For the tri-county Detroit area, the agency said the State Administrative Board on Aug. 18 approved "the country's first P3 dedicated to freeway lighting."
That contract covers upgrades to freeway lighting in Macomb, Oakland and Wayne counties, which MDOT says will accelerate capital improvements to improve safety. Its stipulations include making the vendor responsible for keeping over 95 percent of the lights operational, compared with nearly 70 percent that are now working.
"Of the approximately 15,000 freeway lights in the metro area, 87 percent are now high-pressure sodium or metal halide fixtures," the announcement noted. The P3 contract will replace those with LEDs in the first two years.
The agency said the lower percentage of lights now working, compared with the P3 contract requirement, is a result of a combination of "fiscal constraints, multiple instances of copper theft, and other challenges."
The P3 vendor is Freeway Lighting Partners, a consortium led by Star America Fund with participation from Aldridge Electric, Parsons Brinkerhoff and Cofely Services. State officials expect the 15-year agreement to save taxpayers over the life of the contract.
The contract mandates that 90 percent of the lights are operational after the first year and 98 percent after the second year. FLP is contractually obligated to monitor all lighting infrastructure while identifying and repairing deficiencies.

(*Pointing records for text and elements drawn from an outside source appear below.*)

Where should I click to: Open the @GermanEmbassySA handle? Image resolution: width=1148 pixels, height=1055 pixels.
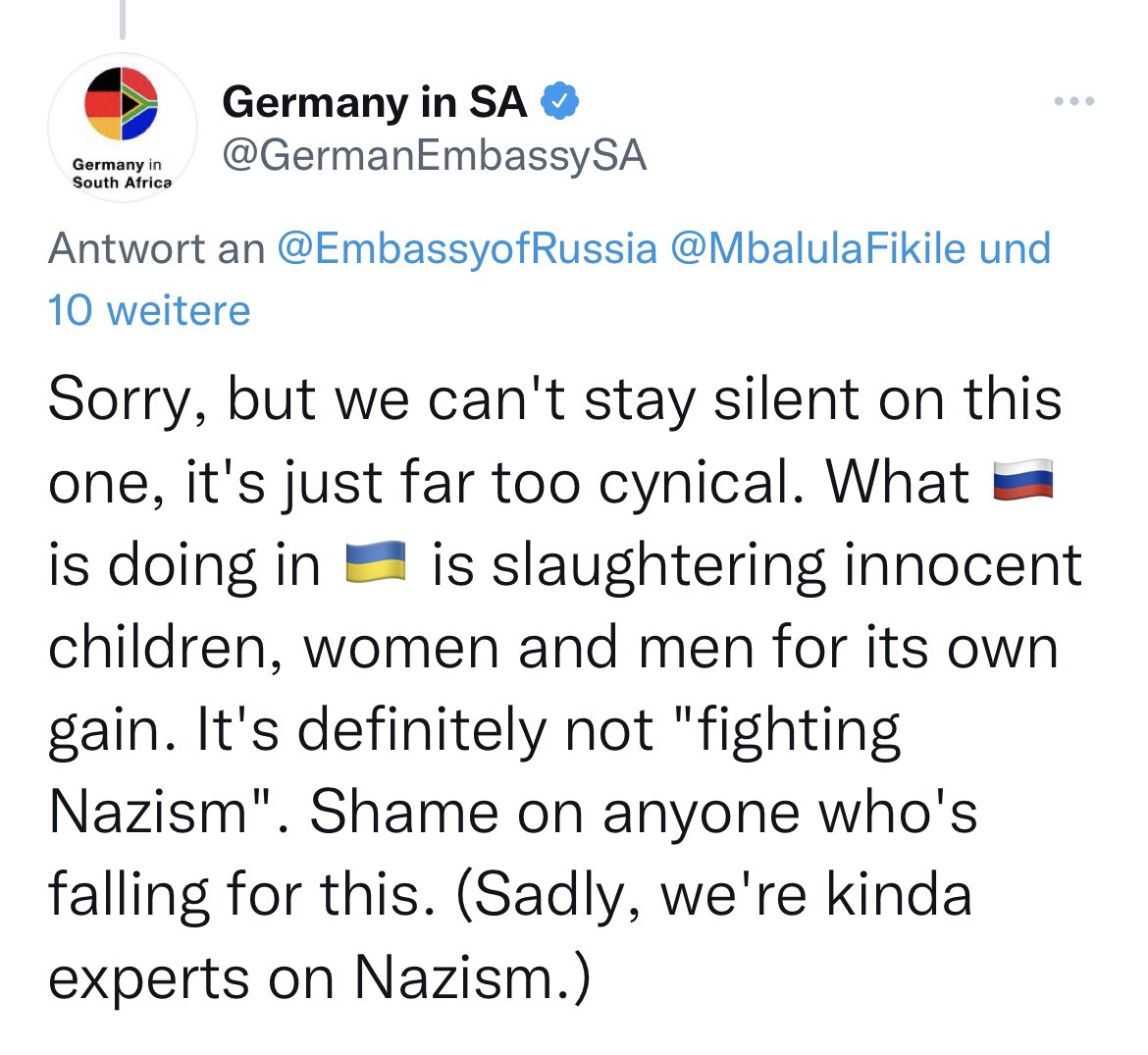(434, 156)
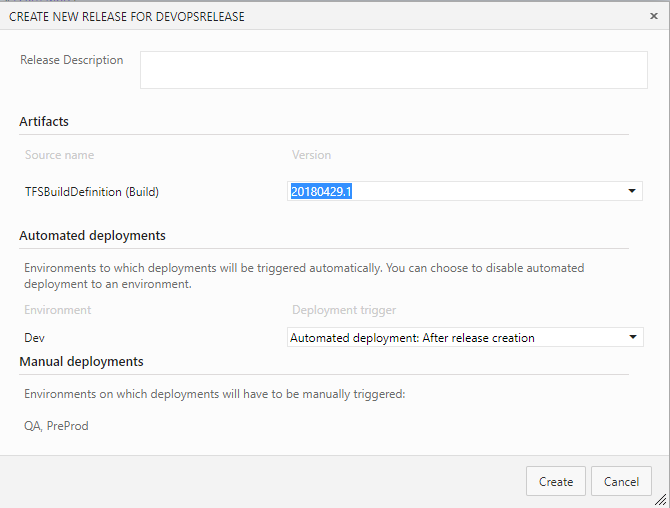Close the Create New Release dialog
670x508 pixels.
tap(654, 16)
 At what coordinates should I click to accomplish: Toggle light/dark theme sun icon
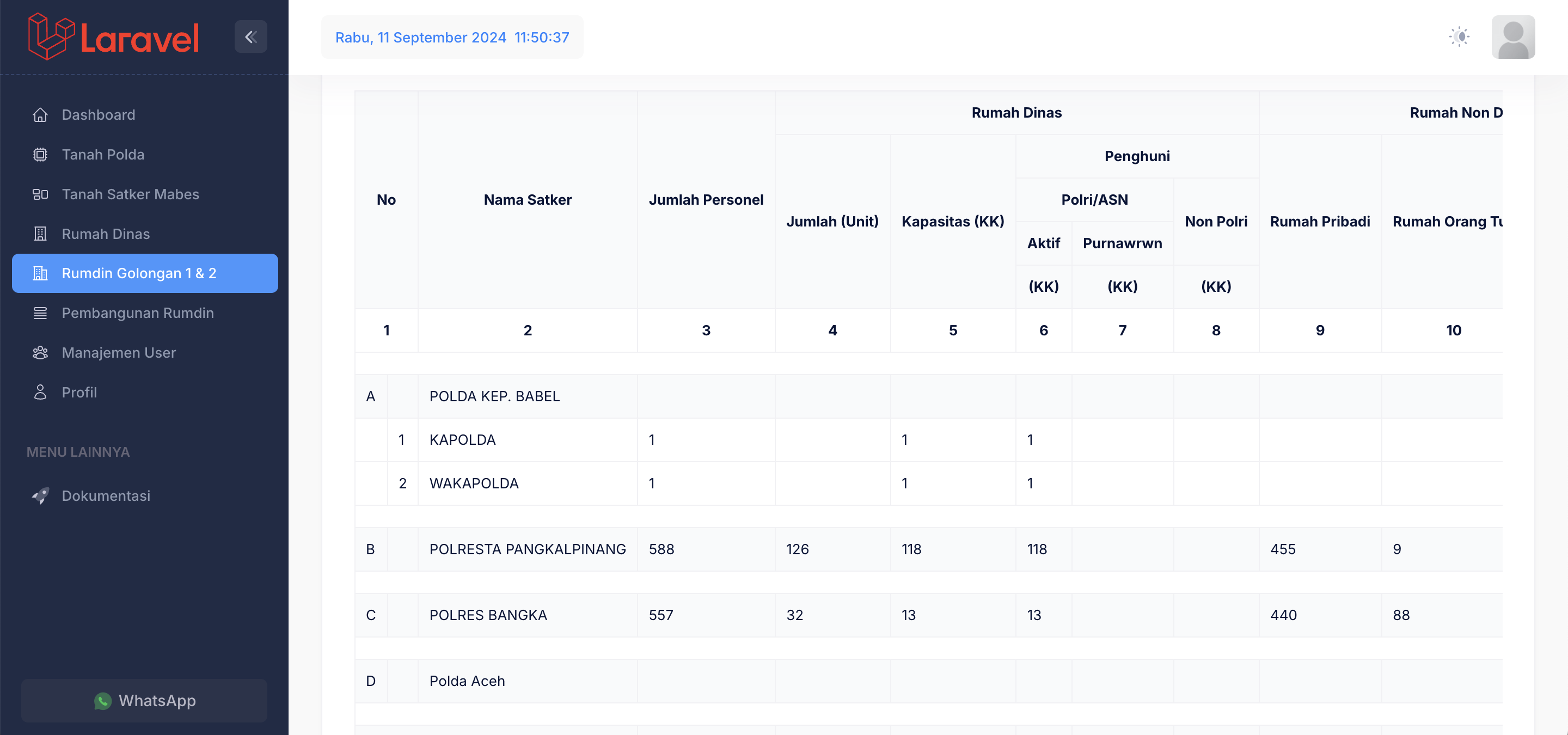pos(1459,37)
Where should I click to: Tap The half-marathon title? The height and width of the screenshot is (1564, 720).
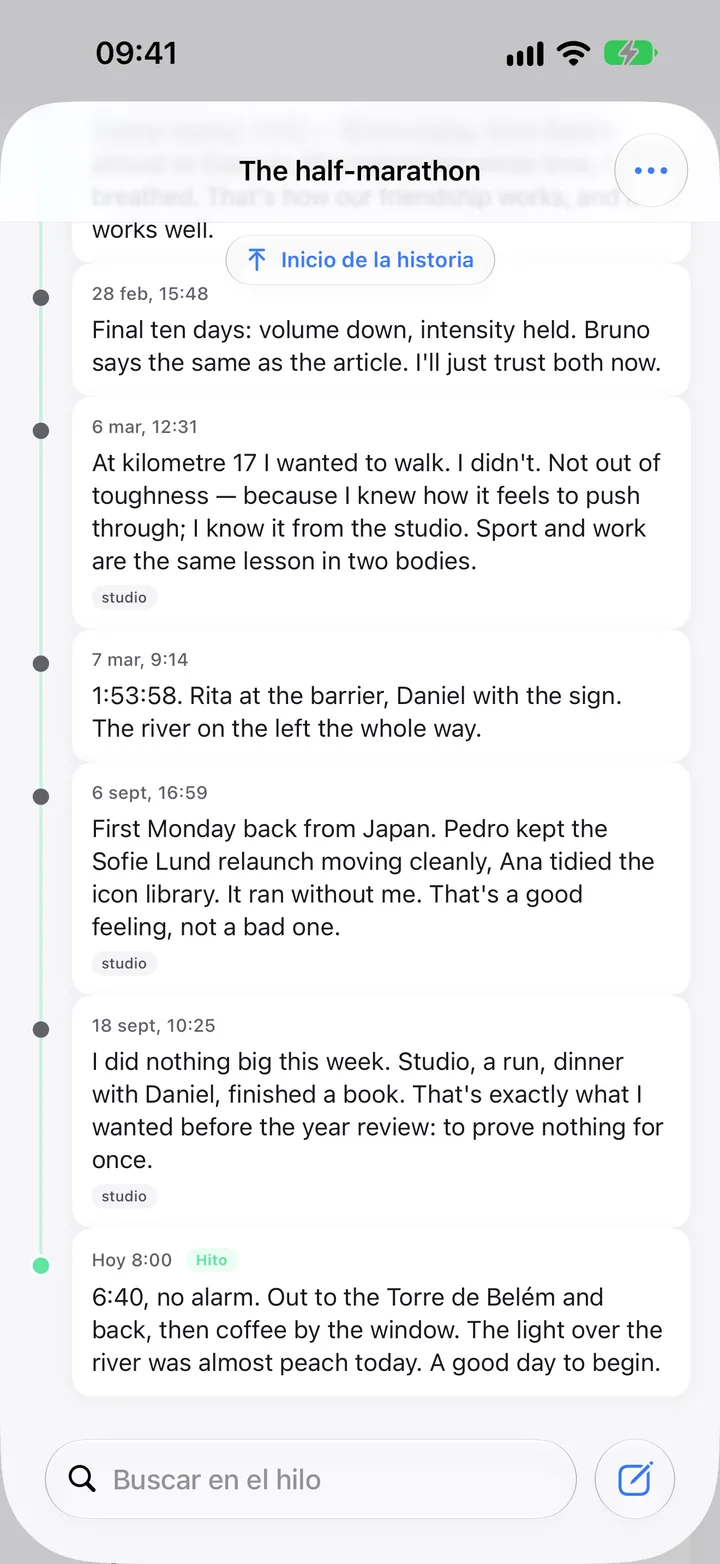point(360,171)
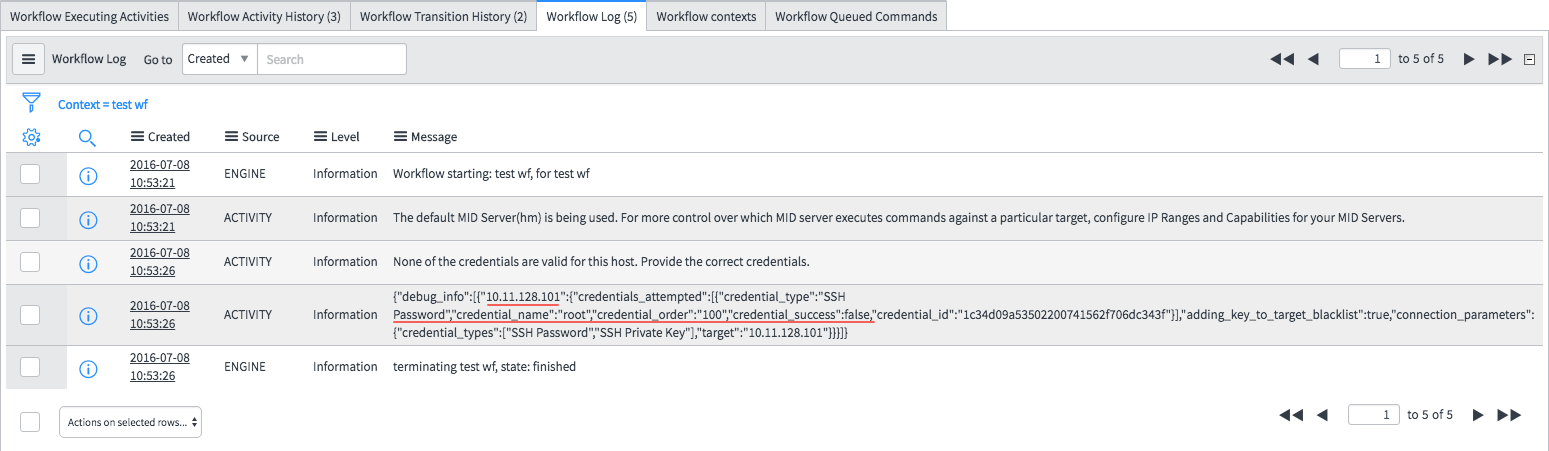
Task: Click the Context = test wf breadcrumb
Action: (103, 104)
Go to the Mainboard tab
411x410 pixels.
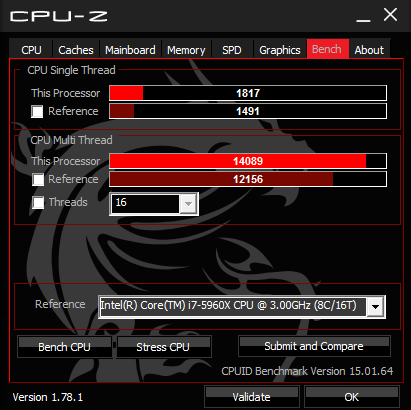pos(130,49)
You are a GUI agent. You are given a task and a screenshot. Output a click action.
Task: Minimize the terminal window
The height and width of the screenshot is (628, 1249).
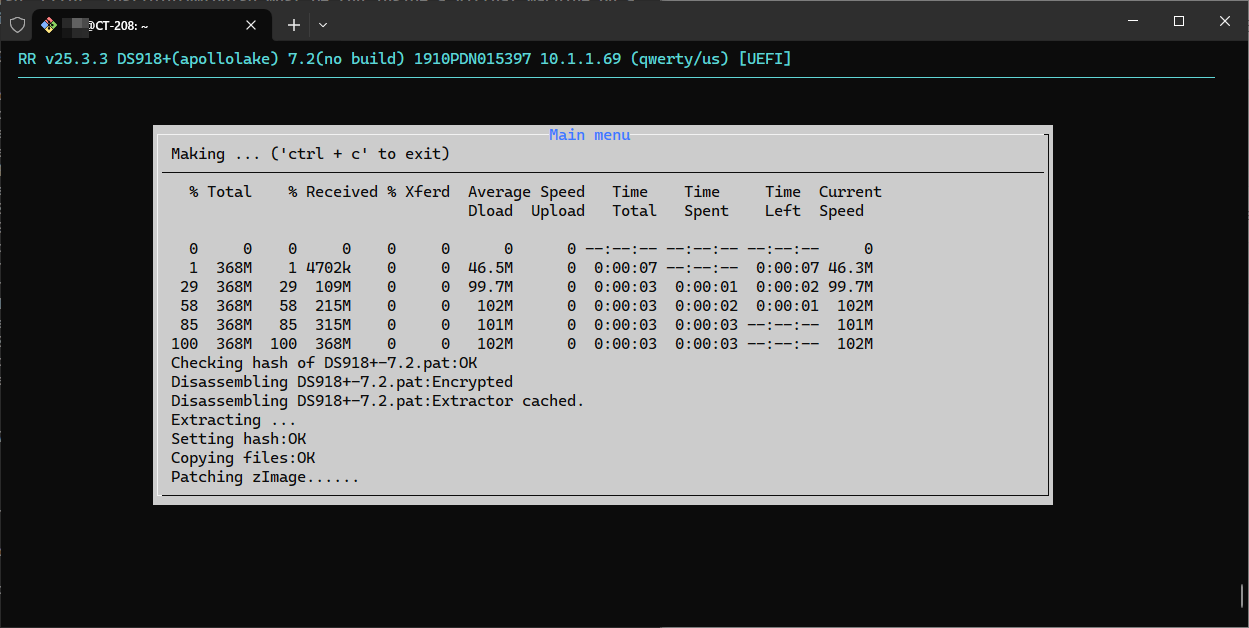coord(1132,21)

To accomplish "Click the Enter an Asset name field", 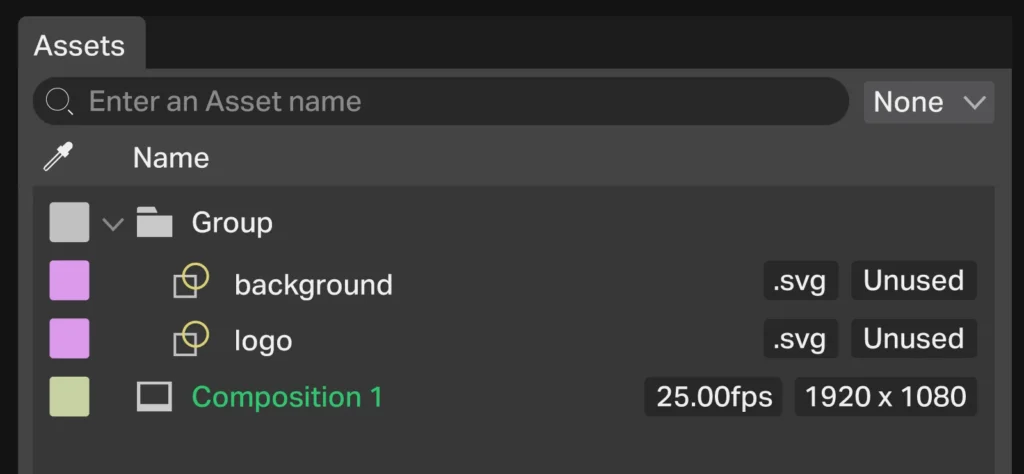I will click(450, 101).
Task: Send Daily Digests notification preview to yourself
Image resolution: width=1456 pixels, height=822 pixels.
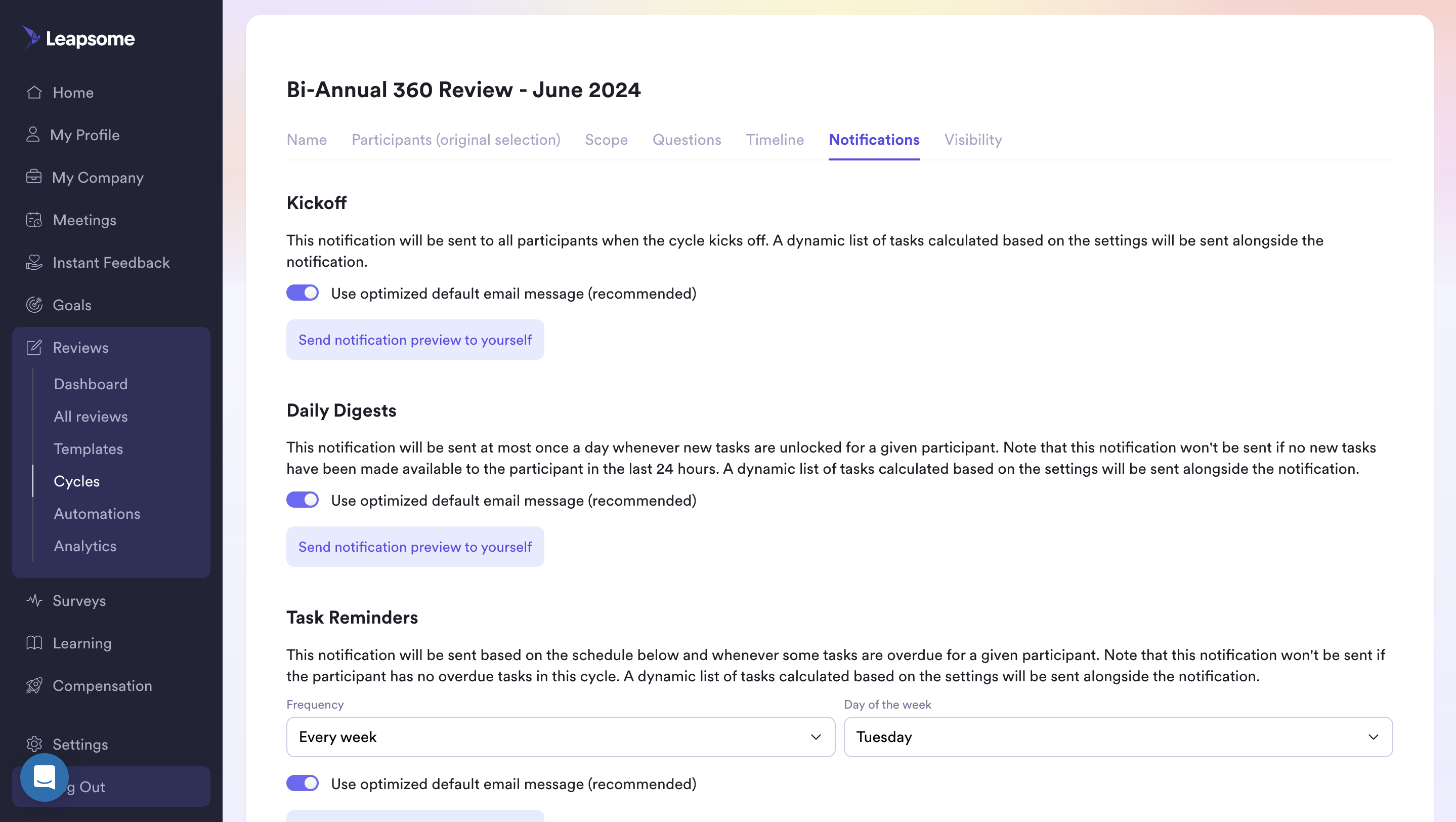Action: 415,547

MDOT said that "taxpayers will save as the annual cost of the services under this contract is expected to be lower than what MDOT would have to pay for upgrades. This contract also allows MDOT maintenance forces to focus on other issues."
Meanwhile, the improved freeway lighting enhances motorists' visibility and traffic safety. "Keeping our busy highways well-lit is vitally important for safety," said Gov. Rick Snyder. "This innovative arrangement ensures that we have better, more efficient lights, improving the service for the residents and businesses using these roads every day."
MDOT said the contract safeguards public funds through performance measures FLP must meet or exceed in order for the P3 vendor to earn maximum dollar value. If criteria is not met, there will be deductions in payment.
But the agreement allows for conversion to LED lights at economies of scale that lower equipment costs, while transferring risk and creating incentives to the private partner for operation and maintenance.
In another LED project, the agency said Aug. 17 that it received a rebate check of nearly $18,000 from Cloverland Electric Cooperative's Energy Optimization program.
That incentive check followed MDOT's completion in June of a $175,000 project that installed
LEDs at the US-2/I-75 interchange and at the St. Ignace Welcome Center just north of the Mackinac Bridge.
Those upgrades are projected to save about $26,000 a year in energy costs, and the agency has said using longer-life LEDs also saves in MDOT in crew maintenance costs and safety.
As AASHTO Journal earlier reported, the agency also participated this summer in a project to replace traditional lighting with LEDs on the International Bridge linking the Michigan and Ontario at Sault Ste. Marie.